PROBLEM TO SOLVE. Collect every line in the records below that contains the word "profile".

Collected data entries
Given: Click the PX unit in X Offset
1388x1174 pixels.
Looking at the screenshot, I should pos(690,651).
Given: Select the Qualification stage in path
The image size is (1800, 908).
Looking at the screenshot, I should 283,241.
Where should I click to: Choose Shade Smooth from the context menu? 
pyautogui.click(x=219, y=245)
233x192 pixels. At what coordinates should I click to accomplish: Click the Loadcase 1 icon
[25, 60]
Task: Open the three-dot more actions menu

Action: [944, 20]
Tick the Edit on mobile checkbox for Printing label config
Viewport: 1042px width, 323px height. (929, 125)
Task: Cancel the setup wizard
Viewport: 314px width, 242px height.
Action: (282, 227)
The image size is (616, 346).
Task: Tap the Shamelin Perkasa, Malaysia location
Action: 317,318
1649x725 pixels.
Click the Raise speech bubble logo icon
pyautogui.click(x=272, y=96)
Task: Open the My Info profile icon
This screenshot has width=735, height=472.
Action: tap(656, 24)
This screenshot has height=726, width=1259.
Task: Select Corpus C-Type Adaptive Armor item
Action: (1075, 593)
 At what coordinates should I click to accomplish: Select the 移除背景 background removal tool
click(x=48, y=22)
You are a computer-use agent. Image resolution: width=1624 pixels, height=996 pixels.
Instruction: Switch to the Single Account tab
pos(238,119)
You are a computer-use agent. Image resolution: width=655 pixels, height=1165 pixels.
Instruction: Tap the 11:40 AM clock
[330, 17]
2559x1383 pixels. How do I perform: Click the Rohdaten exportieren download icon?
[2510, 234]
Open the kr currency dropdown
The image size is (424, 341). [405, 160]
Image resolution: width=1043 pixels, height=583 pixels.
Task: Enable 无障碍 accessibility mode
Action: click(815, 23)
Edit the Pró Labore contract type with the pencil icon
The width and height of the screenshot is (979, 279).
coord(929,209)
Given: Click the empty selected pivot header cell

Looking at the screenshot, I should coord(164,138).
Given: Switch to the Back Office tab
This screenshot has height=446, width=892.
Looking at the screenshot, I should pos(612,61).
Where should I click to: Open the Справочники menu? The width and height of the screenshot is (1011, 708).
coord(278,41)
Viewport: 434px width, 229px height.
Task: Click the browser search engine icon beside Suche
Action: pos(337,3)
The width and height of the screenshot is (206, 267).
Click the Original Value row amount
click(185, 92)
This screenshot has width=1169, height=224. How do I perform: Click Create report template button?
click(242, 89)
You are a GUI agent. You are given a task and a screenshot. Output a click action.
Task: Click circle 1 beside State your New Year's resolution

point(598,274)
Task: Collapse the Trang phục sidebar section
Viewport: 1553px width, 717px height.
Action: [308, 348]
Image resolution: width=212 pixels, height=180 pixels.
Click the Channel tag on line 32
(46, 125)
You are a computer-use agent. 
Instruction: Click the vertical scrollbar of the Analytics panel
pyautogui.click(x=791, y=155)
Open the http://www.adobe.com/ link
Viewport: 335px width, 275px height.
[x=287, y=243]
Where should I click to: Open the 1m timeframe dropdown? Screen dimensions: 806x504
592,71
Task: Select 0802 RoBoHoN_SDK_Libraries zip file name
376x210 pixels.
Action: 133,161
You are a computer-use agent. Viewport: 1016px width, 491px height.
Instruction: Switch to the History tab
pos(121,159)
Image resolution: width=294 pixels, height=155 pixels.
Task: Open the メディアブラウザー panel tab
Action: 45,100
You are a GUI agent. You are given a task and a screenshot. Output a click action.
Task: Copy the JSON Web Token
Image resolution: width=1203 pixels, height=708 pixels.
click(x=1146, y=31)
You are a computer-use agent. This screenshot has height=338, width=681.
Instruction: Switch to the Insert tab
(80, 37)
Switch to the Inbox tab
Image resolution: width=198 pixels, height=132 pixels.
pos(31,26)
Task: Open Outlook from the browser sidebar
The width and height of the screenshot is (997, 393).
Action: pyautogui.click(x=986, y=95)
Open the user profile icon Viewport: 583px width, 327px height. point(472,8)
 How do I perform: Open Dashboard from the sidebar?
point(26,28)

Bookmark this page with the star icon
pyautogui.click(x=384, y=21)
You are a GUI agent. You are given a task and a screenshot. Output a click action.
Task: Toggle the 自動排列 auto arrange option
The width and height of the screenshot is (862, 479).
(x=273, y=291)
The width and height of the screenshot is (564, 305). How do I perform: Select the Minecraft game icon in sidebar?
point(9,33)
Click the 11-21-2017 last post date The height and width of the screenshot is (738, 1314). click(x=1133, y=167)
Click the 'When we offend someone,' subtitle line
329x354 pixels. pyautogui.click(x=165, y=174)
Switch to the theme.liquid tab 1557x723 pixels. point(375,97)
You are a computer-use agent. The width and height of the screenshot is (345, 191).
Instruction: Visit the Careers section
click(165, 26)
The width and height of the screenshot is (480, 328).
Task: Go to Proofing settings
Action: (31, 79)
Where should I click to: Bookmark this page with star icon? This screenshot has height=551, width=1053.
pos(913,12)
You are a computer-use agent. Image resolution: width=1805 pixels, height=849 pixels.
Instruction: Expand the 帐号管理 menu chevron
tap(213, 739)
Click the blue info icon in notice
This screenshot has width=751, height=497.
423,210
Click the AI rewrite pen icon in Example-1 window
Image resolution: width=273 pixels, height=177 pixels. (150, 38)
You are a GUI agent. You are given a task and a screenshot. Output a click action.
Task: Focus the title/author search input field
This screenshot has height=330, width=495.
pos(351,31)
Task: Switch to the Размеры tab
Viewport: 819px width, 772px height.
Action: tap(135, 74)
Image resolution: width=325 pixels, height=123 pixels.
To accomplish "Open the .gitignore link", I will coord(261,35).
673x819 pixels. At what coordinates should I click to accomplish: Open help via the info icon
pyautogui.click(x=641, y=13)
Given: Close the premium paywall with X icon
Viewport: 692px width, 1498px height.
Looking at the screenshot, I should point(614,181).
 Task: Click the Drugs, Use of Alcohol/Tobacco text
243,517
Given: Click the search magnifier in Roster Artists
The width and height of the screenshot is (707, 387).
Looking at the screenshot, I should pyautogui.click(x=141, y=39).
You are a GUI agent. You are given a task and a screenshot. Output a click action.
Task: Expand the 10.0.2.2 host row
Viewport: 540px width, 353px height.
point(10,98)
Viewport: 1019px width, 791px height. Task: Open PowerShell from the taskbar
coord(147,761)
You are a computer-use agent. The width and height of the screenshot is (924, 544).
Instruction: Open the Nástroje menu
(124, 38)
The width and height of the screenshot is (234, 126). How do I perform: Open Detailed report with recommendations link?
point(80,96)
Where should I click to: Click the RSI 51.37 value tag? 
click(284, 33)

EXPECTED OUTPUT.
Task: Open the My Info profile icon
Open the user profile icon Viewport: 583px width, 327px height. point(472,8)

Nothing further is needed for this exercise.